DURHAM, N.C.
These days, Dr. John Hope Franklin spends more time in the greenhouse
with his collection of 300 orchids behind his home than in library
stacks.
Franklin fell in love with orchids because “they’re full of challenges,
mystery” — the same reasons he fell in love with history.
His autobiography, Mirror to America, which comes out this week,
reveals a man who has been as much a participant in history as a
chronicler of it.
Franklin helped Thurgood Marshall on the 1954 Supreme Court case Brown
v. Board of Education.

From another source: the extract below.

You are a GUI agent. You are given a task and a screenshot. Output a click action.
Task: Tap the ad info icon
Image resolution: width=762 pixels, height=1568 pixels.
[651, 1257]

He became the first Black historian to assume a
full-professorship at a White college, and chaired President Clinton’s
Initiative on Race.
But it is his works, more than his deeds, that have earned the
90-year-old historian 137 honorary degrees (“obscene, don’t tell
anyone”), the NAACP’s Spingarn Award and the Presidential Medal of
Freedom, the nation’s highest civilian honor. His landmark From Slavery
to Freedom, published in 1947 has sold more than 3.5 million copies and
remains required reading in college classrooms.
“I would compare him to Carter Woodson and W.E.B. Du Bois,” says
Pulitzer Prize-winning historian Leon Litwack, who served as a graduate
assistant when Franklin taught at the University of California,
Berkeley, in 1956, and has remained a fast friend.